I felt a familiar tug in my heart, the one that lets me know there is more to
learn and more to understand. I had to dig deeply for the answers, some of which
surprised me. Let me explain.
Simply put, I am a physician. Specifically, a forensic pathologist: one who
speaks for the dead. As a county coroner and medical examiner, I have spent
years documenting and describing death scenes, examining bodies, and performing
autopsies. I have carefully counted stab wounds, photographed gunshot wounds,
and traced the pathways of injuries through the body.
The forensic pathologist must ask the question "What happened?" and clearly
and scientifically explain the answer to the courts, to law enforcement, to
physicians, and, most of all, to the family of the deceased person.
I grew up watching my physician father, an internist, take time to talk with
and kindly listen to his patients. Perhaps that's why I began talking with and
listening to the families of deceased persons who received my care. I made it a
practice to call family members and explain the autopsy results on non-criminal
cases, to send a letter, and, when needed, to meet in person.
These talks have not always been easy for me. After explaining the autopsy
results, toxicology results, and conclusions that forensic pathology can
provide, I inevitably come face to face with the family's raw grief, their tears
and torn hearts, and the question that I can never answer — "Why?"
But the same thing that brought me the greatest unease also brought me the
greatest gift. These families, the loved ones left behind, occasionally have
shared their perspectives and thoughts and, sometimes, dreams, visions, and
synchronicities that they experienced in and around the death of their loved
ones. These reflections have made me wonder.
When I was growing up and didn't understand a problem or an issue, I would
often talk with my father and be told to study harder. Applying this wisdom, I
began to study the issues of death, loss, and mortality from every angle I could
imagine.
It's been written that if you look at something closely enough, you begin to
see right through it. I have come to believe that the answers to life's most
difficult questions are woven into its design, much as in an optical illusion.
First, you have to look, and when you look closely enough, something happens
— a tiny shift in perspective occurs. Images once hidden become apparent, and
you can't help but wonder what changed and why you didn't recognize them before.

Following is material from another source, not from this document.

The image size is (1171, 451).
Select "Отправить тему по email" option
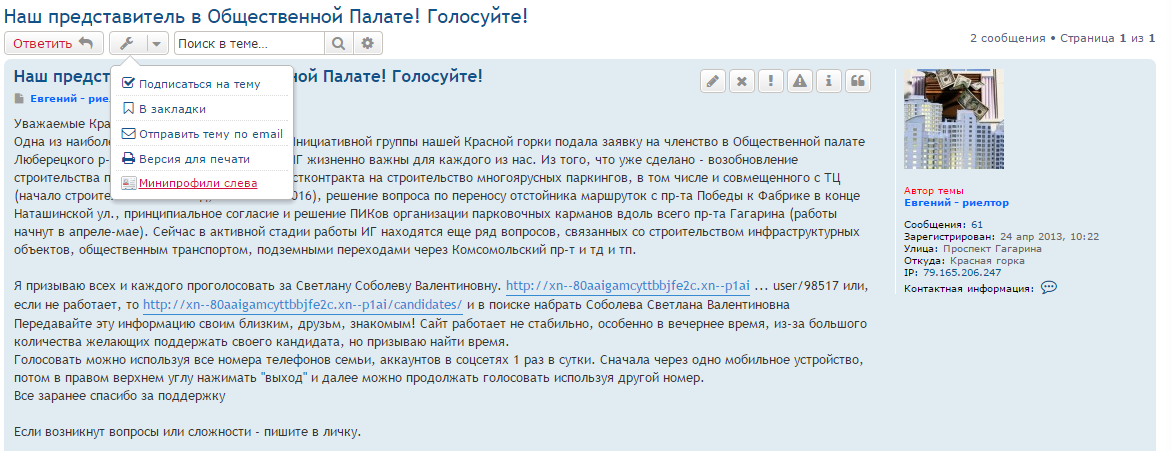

I've come to realize that there is a mysterious dimension of forensic
pathology that I almost missed entirely, and yet it also feels strangely
familiar. Although I still document the "body of evidence," I have become
fascinated with the essence of what has left. For a scientist and physician,
however, the problem is that this area of study isn't precise. It can't be
measured or photographed, and people's experiences around death can't be proven
beyond a reasonable degree of medical certainty. Studying death has required me
to take a leap — a huge leap professionally — from my mind to my heart. And in
doing so, I've remembered that what is most meaningful often cannot be measured,
and that everything that counts cannot be counted.
Individually, these experiences and shared stories were interesting, but
collectively they had the ring of a larger truth. Almost unexpectedly, as I
gathered and wrote down these stories, I realized that the answers I had been
searching for had been there all along. They were woven into the fabric of my
patients' lives and deaths and woven into my own. I just hadn't recognized it.
So, to answer my mother's first question, I realize now that I wrote this
book for myself. You see, I believe that we teach that which we most need to
learn. And I now know that we teach that which we most need to remember. That,
perhaps, is the greatest revelation for me. The answers were there all along. I
just had to remember them.
The answer to the second question — "Why?" — is still unfolding, but it is
beginning to be replaced with wonder and inklings of greater things to come. The
search has led me on an unexpected journey, and I have encountered some
treasures along the way. I have grown much more aware of the Divine Presence in
the universe than I ever imagined I would be. I remember more often to see magic
unfolding in my life. I have begun to trust that I am never alone. I have come
to believe that our loved ones are truly forever ours.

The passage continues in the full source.